#### Extracted entries

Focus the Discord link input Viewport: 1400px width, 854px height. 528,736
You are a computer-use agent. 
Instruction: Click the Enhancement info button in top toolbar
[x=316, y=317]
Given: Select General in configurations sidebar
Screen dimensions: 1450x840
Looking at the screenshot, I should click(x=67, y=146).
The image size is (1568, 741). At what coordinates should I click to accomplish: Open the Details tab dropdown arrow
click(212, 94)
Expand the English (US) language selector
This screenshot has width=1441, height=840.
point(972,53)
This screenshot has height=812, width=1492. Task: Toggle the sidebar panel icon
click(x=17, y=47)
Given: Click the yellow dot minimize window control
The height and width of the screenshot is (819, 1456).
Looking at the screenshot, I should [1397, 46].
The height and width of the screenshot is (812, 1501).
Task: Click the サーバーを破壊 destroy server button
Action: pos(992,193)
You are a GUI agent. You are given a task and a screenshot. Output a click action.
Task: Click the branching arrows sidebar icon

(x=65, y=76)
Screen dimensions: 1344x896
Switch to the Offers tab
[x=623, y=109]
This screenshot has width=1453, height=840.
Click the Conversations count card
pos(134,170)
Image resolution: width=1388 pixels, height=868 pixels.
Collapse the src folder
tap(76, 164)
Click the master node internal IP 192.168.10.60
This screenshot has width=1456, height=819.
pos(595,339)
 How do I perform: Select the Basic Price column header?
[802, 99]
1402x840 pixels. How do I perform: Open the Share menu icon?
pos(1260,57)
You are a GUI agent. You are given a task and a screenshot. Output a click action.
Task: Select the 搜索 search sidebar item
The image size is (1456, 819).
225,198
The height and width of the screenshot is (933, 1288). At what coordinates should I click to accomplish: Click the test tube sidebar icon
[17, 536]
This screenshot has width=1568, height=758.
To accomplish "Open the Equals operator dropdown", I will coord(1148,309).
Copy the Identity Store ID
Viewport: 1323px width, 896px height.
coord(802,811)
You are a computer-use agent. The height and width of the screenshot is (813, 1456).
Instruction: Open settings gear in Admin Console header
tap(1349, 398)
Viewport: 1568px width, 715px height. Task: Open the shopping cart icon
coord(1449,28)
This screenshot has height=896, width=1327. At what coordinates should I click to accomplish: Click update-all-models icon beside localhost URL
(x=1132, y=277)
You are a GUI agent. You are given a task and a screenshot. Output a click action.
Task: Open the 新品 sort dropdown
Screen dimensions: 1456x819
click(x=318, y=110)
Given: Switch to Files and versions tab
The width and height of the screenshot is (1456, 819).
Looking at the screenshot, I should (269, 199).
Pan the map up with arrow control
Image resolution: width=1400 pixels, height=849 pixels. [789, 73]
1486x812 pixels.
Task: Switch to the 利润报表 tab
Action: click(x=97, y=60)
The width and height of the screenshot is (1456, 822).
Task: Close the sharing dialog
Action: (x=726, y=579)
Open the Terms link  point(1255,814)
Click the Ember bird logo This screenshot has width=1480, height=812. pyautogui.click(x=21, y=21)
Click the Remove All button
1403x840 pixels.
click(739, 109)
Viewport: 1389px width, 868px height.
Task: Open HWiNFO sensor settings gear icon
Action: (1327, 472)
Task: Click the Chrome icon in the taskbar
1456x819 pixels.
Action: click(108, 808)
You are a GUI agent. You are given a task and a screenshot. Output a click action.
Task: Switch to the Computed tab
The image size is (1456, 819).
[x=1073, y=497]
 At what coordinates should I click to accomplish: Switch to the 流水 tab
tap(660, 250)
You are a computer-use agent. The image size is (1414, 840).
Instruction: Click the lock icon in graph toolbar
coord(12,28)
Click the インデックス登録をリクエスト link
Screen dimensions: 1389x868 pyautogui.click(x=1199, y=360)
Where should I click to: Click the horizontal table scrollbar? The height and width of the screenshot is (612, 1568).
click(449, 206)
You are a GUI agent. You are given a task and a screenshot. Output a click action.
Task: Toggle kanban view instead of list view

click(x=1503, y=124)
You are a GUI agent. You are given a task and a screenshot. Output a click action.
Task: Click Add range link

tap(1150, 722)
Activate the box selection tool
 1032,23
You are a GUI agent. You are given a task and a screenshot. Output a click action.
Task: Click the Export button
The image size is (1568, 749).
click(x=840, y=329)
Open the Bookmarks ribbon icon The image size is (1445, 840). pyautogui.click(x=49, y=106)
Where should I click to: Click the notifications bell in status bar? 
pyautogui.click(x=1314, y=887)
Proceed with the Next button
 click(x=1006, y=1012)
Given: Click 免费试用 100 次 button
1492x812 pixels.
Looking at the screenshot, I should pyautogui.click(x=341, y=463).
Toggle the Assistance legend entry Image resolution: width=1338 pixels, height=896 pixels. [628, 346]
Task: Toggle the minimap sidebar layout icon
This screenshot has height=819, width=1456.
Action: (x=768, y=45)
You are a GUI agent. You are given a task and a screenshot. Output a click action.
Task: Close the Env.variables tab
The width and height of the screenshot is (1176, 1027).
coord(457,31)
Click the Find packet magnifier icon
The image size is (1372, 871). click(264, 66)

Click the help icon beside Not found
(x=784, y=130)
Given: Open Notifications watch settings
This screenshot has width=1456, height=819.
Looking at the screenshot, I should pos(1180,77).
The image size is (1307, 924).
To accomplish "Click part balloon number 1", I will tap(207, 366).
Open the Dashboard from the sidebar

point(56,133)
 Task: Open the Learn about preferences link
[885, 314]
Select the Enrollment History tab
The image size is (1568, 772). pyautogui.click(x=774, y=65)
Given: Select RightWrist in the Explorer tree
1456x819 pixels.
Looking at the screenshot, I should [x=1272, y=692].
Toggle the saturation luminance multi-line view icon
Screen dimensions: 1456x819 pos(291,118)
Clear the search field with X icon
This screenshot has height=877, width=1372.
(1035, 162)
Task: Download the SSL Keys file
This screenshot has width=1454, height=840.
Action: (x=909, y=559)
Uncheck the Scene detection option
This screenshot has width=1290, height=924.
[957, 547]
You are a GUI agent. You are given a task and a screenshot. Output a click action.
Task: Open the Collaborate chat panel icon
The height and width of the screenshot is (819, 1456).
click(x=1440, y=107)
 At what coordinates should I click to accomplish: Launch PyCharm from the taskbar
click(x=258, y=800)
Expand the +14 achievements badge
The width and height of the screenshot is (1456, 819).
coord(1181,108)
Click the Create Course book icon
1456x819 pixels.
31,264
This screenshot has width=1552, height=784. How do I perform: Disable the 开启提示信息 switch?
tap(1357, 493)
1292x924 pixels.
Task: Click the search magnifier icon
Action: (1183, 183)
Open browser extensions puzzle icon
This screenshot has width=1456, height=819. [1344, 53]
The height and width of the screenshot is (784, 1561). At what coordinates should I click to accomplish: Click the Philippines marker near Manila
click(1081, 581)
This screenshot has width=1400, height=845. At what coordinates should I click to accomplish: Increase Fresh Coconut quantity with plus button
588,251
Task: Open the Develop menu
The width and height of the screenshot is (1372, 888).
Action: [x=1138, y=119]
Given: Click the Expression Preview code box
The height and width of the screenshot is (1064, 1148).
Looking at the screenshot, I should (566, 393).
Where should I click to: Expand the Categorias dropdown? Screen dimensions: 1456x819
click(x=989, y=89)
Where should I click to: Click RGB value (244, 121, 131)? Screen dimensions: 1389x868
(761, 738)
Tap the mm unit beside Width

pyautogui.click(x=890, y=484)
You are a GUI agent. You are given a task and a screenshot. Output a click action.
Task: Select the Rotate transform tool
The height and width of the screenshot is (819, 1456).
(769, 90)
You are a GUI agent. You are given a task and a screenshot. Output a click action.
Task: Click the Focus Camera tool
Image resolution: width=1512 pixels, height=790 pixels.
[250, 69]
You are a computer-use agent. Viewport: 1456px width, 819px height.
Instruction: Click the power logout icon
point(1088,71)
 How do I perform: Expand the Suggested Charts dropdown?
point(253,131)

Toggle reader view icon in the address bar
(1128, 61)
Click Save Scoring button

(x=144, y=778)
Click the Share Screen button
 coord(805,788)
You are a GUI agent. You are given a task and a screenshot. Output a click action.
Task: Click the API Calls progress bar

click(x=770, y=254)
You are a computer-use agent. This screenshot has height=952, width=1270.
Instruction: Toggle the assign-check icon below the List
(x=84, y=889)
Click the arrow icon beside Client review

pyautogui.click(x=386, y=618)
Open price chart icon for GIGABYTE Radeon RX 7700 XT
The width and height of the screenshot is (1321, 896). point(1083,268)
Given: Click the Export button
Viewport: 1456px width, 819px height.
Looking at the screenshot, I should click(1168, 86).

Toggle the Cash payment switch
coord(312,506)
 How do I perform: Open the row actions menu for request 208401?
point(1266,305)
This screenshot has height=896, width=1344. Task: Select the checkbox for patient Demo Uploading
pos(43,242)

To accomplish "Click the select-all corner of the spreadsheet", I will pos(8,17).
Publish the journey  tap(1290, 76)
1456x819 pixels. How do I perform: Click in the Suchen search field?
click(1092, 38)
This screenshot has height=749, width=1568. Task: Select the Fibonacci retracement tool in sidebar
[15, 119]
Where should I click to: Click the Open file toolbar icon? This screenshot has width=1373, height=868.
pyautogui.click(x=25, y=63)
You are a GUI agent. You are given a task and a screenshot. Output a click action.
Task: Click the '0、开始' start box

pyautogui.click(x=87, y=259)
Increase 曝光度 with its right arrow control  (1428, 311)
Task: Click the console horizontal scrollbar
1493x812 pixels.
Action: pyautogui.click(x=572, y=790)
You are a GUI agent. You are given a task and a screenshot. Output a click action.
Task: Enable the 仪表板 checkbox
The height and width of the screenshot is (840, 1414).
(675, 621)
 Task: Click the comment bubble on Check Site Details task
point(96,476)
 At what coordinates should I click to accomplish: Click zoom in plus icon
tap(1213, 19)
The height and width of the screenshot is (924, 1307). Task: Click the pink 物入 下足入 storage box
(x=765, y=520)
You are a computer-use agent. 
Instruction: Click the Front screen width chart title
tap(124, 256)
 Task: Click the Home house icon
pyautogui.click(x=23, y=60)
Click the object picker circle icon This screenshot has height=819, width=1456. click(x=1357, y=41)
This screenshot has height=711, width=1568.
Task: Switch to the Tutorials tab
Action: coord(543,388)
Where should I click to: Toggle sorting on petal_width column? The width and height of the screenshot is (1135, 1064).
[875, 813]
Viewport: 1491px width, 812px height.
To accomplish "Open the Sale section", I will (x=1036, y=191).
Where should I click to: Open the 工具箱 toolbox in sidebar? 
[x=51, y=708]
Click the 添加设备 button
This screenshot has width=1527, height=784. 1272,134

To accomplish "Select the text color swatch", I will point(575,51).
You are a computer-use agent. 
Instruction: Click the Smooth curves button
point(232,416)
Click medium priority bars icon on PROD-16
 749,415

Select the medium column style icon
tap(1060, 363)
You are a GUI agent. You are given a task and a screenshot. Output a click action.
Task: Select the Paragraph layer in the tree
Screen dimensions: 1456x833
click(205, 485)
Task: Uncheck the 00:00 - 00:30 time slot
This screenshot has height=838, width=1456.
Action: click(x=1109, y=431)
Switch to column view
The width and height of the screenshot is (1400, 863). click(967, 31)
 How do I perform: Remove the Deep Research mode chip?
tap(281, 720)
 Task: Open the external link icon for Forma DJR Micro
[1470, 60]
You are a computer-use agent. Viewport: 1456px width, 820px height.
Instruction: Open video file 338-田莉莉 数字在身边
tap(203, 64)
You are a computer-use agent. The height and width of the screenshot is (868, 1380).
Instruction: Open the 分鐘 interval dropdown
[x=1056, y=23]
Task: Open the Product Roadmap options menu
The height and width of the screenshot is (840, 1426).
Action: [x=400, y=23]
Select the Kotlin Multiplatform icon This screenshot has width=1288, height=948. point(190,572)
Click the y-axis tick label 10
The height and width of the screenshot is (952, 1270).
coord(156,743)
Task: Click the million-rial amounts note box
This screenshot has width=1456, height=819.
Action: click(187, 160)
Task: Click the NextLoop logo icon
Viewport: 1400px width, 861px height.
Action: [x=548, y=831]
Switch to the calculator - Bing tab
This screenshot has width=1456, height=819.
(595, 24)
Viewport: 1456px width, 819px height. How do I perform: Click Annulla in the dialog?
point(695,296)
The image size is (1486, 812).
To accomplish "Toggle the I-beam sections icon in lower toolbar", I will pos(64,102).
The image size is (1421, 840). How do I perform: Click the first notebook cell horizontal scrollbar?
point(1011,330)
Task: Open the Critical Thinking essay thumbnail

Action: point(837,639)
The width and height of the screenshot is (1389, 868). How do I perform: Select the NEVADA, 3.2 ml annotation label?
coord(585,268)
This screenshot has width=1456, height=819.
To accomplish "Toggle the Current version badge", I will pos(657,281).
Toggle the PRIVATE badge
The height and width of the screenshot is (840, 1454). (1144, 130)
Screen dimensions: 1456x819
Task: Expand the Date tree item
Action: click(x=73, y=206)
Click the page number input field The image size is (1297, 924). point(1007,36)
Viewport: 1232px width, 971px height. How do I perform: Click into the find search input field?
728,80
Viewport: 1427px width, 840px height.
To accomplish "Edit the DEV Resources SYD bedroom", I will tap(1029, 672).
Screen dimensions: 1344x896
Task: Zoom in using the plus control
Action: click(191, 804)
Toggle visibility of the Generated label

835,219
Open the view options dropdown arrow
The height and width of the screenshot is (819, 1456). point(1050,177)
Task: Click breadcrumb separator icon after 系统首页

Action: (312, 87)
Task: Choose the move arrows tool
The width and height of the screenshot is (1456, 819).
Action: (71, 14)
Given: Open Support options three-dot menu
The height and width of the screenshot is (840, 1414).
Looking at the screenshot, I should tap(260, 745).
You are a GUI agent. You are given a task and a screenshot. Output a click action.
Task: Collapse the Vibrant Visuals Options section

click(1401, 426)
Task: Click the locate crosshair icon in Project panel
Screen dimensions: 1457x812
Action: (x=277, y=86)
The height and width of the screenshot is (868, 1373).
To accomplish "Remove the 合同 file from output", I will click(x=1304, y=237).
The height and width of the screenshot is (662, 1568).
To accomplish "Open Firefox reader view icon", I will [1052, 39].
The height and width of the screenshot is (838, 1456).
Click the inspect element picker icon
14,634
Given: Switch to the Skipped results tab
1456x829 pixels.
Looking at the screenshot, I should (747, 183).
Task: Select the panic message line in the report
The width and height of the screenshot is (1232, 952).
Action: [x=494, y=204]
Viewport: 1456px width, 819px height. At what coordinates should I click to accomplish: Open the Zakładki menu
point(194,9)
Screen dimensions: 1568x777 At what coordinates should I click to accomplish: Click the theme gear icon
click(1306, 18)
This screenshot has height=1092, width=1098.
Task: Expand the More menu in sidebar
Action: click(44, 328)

########

_Required action_. Reproduce only the lines above spanning from the line containing "Screen dimensions: 1456x833" through the line containing "is (868, 1380).", word for word.

_Answer box_.
Screen dimensions: 1456x833
click(205, 485)
Task: Uncheck the 00:00 - 00:30 time slot
This screenshot has height=838, width=1456.
Action: click(x=1109, y=431)
Switch to column view
The width and height of the screenshot is (1400, 863). click(967, 31)
 How do I perform: Remove the Deep Research mode chip?
tap(281, 720)
 Task: Open the external link icon for Forma DJR Micro
[1470, 60]
You are a computer-use agent. Viewport: 1456px width, 820px height.
Instruction: Open video file 338-田莉莉 数字在身边
tap(203, 64)
You are a computer-use agent. The height and width of the screenshot is (868, 1380).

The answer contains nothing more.